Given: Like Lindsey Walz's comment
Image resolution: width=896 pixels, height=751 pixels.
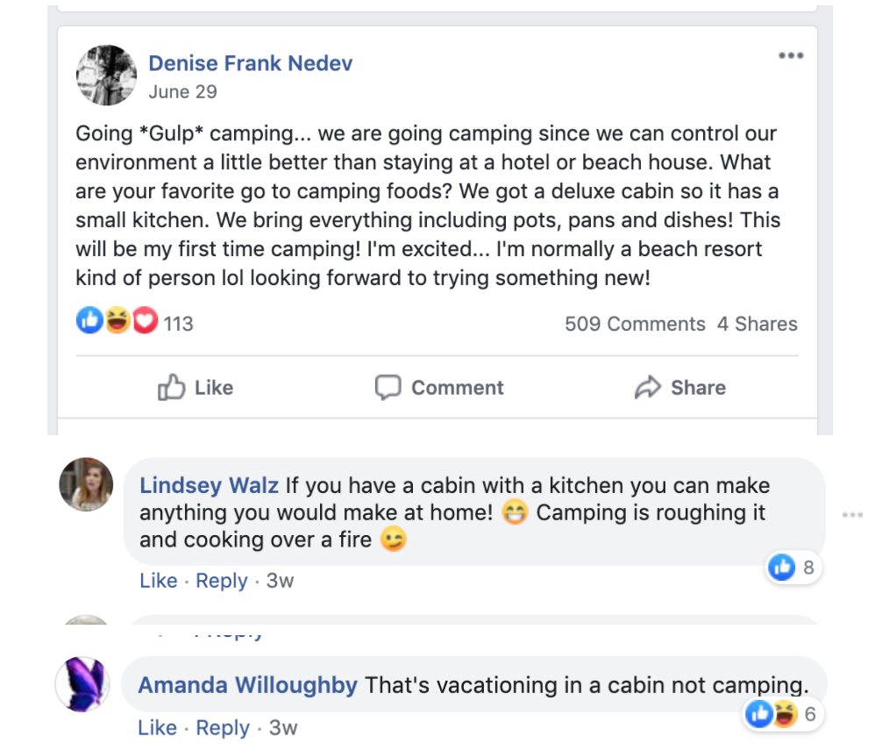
* * *
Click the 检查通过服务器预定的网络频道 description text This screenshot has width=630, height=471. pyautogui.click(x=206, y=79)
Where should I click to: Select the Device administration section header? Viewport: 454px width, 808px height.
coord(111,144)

_YOUR TASK_
From the material above, retype precisely the lines between the line holding "Given: Like Lindsey Walz's comment" and the line holding "Image resolution: width=896", inclusive, and nothing beyond them.

_SOLUTION TO THIS EXERCISE_
Given: Like Lindsey Walz's comment
Image resolution: width=896 pixels, height=751 pixels.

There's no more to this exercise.